Two brilliant lawyers from the East spoke for the defense, and Judge Hollis opened for the plaintiff. It was afternoon; the judge had made an able if somewhat grandiloquent plea, and the court-house was so thronged that men stood on the window-sills, shutting out the view from the trees. Caleb Trench closed the case for Yarnall, and men, remembering his Cresset speech, had refused to leave the court-room for dinner, fearful of losing their seats—or their standing room. Eaton alone left abruptly when he began to speak.

Trench had a peculiarly rich voice, low-toned but singularly clear; he used no gestures, and his attitudes were always easy and unembarrassed when he forgot himself in his work. His personality counted, but it was neither that nor his eloquence which held the court-room spellbound; it was the force of his logic, the power to get down to the root of things, to tear away all illusions and show them the machine as it had existed for nearly twenty years. Incidentally, as it seemed to some, he showed them, beyond all doubt, the fraud and intimidation that had renominated Governor Aylett.
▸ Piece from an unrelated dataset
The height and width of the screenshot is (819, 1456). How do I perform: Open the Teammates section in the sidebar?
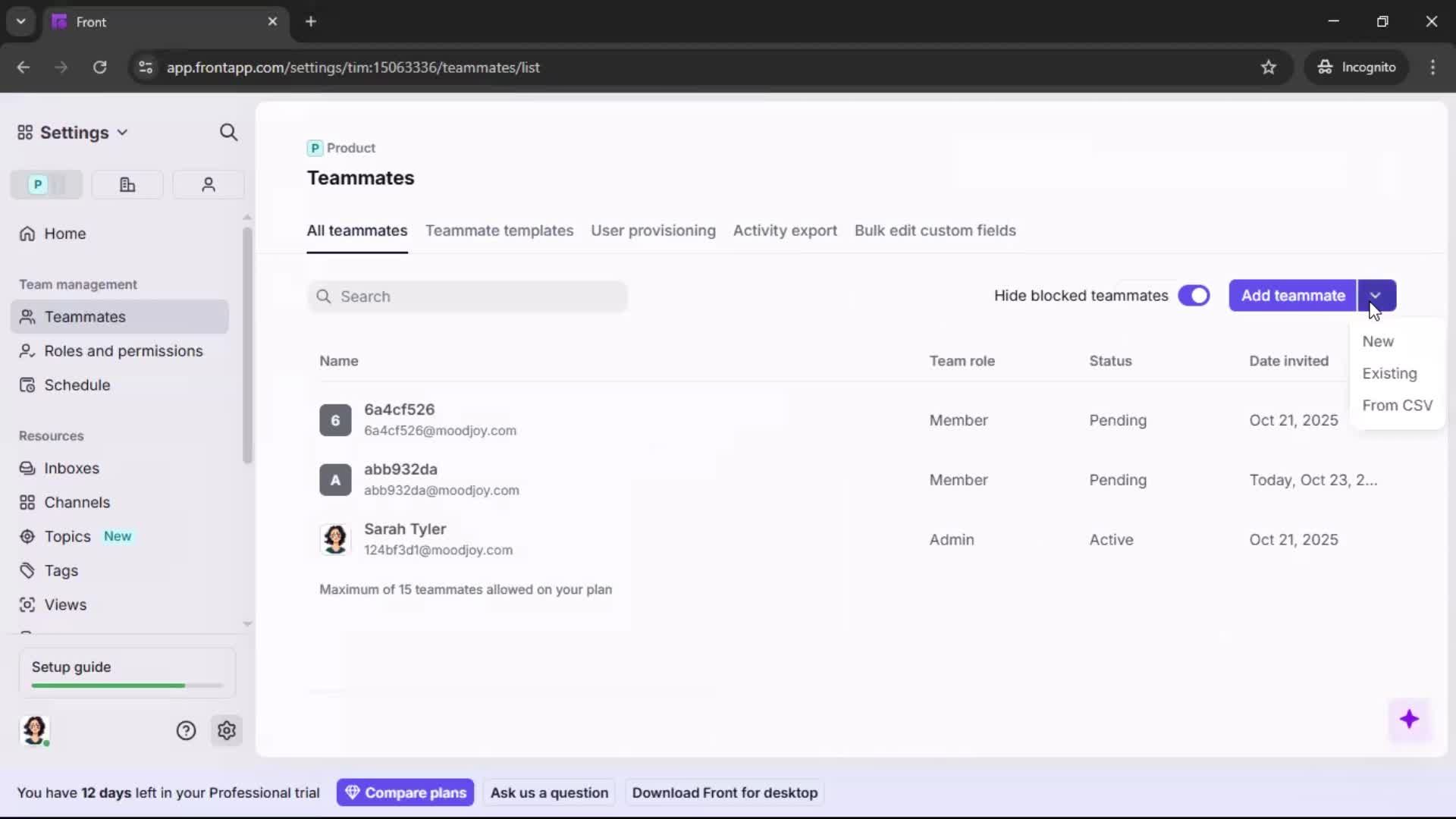(83, 317)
The lights were burning in the court-room and outside in the square when Judge Ladd charged the jury. Not a man left his place as the jurors filed out, except Trench. He went to send a message to Aunt Charity about his two waifs at home, who must not go supperless. He was still out, and Judge Hollis sent for him hastily when the jury came back in twenty minutes. They brought in a verdict of guilty as indicted; the illegal use of money, corruption in office, and intimidation were the charges against Aylett and Eaton and ten others.

At half-past nine that night the militia had to charge in the court-house square to disperse the crowd.

XVIII

COLONEL ROYALL and Diana drove into town in the morning; it was a long drive from Eshcol, and the road led past Paradise Ridge. Diana, from her side of the carriage, noticed the little cabin where Jean Bartlett had died, and saw the shambling figure of Zeb leaning against the door-post. Zeb was talking to a well-dressed man whose back was toward her. A low-growing horse-chestnut partly hid his figure, but afterwards she remembered a curious familiarity about it. At the time her heart was bitter. She had heard nothing but Mrs. Eaton’s version of the scandal of Paradise Ridge for a month, and once, when she drove past the Cross-Roads, she had seen Sammy’s chubby figure sprawling under the trees beside Caleb Trench’s office.